Most of Daryl’s species had been wiped out in the industrial revolution, though there were some signs that they were coming back in the mountains—now that we weren’t cutting down hundred-year-old trees anymore. Frail, pale, and sensitive to pollution, the woman didn’t get out much. She was a warrior, though, and for all her delicate beauty and flowing clothes, I’d seen her pin Glenn with a cheese knife to his throat when she thought he was cheating.

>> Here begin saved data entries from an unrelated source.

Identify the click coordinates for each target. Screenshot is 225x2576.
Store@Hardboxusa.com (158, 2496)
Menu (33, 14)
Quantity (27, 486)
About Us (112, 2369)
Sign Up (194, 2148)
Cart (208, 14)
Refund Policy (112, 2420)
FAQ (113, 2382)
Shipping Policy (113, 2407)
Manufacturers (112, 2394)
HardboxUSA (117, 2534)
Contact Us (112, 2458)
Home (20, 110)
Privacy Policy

My eyes went to the ozonator Glenn had put in last month, the machine purifying the air and leaving it with the smell of a thunderstorm. It seemed to help, and now that I noticed, all the new furnishings were eco oriented, with no petroleum or synthetic anything to make her condition worse. Method to her redecorating madness, perhaps?
Jenks spilled a silver dust and rose an inch before dropping back down. “Daryl, turn it up!” he exclaimed as BRIMSTONE BUST AT LIBRARY flashed up on the screen and the lady announcer in her lavender suit began talking. The pretty, petite warrior woman licked her fingers and snatched up the remote, knowing how to work it as if she’d been born with one in her hand. Magic, technology—sometimes I failed to see the difference.
The announcer’s voice became loud and I leaned forward, straining over the hum of Jenks’s wings. “If you tried to use the downtown branch of the library this afternoon, chances are good that you were turned away as the FIB and the I.S. took part in a rare combined effort to catch one of the country’s slipperiest Brimstone distributors.”
“Brimstone?” Jenks shouted, and I shushed him.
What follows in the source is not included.